:: TEXT PROVIDED ::
++++++++

Indeed, cover color does affect your swimming pool temperature, but it is not quite as straightforward as you may think – there is a bigger picture. The presence/absence of air bubbles in solar pool covers, the thickness, the type of material, and the color influence various performance features, including heat transfer, heat absorption, and heat retention. While solar pool covers come in various colors, people often pitch the clear vs. blue solar pool covers – for different reasons. But the question is, what advantages do they offer over each other?
In this article, we compare the properties of clear vs. blue solar pool covers to guide your choice between either of them.
Clear vs. Blue Solar Pool Covers – The Differences
Compared to blue blankets, a clear cover absorbs less heat. Since they are translucent, most of the light that gets to them passes through, leaving them with little heat energy to absorb.
Generally, a blue solar cover absorbs more heat than a clear cover. Compared to a clear cover, a blue cover is not as translucent. So, it will allow relatively less light to pass through it, leaving it with more heat energy to absorb.
It should be noted that the less translucent a blue cover is, the lower the amount of light that will pass through it. The lower the amount of light that passes through it, the more heat it will absorb. The same rule applies to clear covers to a lesser extent.
Since they do not absorb so much heat energy, clear blankets do not retain heat for blue blankets. Therefore, they may not be the most suitable for regions that do not get a lot of sunlight.

++++++++

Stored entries

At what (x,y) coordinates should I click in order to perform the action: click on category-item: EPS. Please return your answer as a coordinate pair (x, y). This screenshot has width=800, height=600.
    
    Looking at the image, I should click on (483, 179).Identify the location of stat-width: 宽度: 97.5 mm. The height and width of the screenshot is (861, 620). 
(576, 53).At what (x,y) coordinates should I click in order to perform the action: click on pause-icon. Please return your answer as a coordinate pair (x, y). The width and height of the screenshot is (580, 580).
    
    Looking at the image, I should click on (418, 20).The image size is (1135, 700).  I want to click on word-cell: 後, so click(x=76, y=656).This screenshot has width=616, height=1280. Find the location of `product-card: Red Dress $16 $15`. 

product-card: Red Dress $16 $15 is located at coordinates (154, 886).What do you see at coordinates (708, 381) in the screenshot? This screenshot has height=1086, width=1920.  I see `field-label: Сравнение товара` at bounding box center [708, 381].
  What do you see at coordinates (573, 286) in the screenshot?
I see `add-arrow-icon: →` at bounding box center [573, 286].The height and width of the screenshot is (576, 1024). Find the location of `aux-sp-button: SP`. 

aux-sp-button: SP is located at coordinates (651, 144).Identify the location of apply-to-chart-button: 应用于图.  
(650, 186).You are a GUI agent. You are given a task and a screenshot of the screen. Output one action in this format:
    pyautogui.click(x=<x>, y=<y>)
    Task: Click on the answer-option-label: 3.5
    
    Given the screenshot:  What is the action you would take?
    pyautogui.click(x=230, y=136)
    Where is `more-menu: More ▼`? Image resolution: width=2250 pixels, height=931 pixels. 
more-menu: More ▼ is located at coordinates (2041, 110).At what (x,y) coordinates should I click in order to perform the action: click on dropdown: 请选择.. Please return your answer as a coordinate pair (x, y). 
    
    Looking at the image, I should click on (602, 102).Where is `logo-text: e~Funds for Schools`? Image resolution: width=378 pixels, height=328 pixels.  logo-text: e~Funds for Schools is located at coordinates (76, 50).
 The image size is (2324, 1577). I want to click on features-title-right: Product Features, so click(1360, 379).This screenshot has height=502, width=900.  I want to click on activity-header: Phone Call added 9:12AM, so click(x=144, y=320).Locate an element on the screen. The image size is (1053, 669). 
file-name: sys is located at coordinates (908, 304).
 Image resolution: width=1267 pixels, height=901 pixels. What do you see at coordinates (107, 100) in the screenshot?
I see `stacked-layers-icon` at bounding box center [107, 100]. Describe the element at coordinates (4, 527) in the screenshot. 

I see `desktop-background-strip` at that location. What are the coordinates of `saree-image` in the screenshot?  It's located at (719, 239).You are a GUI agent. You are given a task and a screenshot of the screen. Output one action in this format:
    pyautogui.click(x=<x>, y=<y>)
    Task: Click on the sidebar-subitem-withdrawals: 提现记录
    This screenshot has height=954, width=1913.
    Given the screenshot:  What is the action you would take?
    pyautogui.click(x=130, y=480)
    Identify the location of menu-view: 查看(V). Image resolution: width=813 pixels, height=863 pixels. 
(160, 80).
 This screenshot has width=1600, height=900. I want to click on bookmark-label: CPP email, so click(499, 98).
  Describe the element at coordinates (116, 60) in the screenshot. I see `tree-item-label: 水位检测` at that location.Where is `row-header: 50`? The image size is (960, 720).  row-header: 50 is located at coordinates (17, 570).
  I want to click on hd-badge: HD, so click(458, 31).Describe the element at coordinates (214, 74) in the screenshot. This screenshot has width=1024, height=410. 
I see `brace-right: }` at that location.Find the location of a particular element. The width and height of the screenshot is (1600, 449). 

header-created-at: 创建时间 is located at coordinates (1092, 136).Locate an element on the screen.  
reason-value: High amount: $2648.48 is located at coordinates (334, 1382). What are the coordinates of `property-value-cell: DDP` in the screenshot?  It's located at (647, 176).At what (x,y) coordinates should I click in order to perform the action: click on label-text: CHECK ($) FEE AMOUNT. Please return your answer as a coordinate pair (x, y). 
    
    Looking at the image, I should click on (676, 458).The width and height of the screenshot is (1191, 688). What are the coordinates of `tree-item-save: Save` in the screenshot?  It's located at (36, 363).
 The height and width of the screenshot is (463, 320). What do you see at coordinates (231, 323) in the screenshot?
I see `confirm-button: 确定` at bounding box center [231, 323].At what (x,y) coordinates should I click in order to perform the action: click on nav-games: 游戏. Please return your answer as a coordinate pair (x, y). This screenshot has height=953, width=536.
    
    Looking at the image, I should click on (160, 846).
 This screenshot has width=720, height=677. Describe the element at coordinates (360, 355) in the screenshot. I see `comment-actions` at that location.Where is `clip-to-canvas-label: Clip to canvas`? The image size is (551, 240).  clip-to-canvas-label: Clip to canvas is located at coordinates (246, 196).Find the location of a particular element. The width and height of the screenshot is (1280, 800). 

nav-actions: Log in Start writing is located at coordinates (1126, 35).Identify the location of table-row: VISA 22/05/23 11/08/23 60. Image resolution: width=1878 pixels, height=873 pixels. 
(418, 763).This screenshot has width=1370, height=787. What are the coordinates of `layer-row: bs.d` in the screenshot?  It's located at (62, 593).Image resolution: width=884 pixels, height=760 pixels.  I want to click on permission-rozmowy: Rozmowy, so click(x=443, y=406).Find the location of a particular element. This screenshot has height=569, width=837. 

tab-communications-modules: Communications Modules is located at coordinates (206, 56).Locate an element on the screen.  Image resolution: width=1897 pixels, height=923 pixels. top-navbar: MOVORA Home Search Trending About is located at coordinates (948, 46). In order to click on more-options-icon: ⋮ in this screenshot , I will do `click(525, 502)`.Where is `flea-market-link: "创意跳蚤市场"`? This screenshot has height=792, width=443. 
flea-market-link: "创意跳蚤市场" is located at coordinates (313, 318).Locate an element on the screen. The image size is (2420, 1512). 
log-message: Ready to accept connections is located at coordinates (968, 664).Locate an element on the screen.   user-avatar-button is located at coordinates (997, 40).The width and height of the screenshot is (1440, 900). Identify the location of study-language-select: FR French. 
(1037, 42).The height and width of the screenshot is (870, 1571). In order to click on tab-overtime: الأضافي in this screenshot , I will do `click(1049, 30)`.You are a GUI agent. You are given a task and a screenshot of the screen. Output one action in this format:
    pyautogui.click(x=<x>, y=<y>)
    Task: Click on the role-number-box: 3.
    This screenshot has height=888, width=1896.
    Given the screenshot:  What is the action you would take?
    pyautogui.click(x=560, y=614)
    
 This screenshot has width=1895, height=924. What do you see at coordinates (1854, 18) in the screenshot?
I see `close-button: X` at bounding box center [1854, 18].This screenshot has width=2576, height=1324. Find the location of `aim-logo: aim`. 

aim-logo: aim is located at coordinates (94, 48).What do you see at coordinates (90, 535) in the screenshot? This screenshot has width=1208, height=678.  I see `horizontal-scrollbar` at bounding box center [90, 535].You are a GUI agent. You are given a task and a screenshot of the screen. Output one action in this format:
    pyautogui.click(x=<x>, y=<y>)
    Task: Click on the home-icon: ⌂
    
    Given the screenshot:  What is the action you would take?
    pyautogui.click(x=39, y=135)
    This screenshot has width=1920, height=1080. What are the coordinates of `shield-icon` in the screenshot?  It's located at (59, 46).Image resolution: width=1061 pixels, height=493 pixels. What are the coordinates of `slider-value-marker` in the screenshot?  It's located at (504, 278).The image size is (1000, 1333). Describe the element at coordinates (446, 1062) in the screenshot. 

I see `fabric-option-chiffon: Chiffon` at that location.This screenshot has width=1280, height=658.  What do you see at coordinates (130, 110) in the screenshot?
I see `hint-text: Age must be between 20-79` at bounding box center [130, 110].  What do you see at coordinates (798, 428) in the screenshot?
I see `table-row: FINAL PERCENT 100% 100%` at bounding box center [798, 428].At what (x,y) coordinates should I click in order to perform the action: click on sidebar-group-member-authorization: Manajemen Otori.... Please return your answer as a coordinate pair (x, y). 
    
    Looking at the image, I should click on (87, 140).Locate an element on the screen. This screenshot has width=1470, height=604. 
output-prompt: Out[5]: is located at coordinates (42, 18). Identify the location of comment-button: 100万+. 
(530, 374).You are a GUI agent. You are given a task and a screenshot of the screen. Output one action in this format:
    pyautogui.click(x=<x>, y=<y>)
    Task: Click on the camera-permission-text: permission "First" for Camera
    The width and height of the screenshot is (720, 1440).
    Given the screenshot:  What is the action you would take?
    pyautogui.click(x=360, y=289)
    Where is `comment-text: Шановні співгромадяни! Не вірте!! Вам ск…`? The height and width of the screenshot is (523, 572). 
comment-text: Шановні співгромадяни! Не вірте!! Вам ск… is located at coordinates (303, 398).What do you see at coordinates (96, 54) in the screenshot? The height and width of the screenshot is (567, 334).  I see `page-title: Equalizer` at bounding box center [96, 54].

++++++++

Write the next part of the article comparing clear and blue solar pool covers, starting right after its last sentence.

:: EXERCISE RESPONSE ::
Unlike clear covers, blue covers preserve heat for long periods. So, they are usually the better option for areas that do not get up to 6 hours of sunlight daily.
Penetration of Light
Due to their translucency, light passes through clear covers with relatively more ease. This makes it possible for the sun’s rays to penetrate and travel far into the pool.
Unlike a clear cover, a blue cover will not allow light to penetrate with ease. So, the penetration of the sun’s rays is typically limited with blue solar covers. In essence, the sun’s rays will not travel far into the pool.
Clear covers transfer heat more efficiently than blue solar covers. This holds because they absorb & hold on to less heat while allowing easier passage of solar rays.
Heat transfer from blue covers is not as efficient as that from clear solar pool covers. It will limit heat transfer from the pool to the water at the surface with a blue cover.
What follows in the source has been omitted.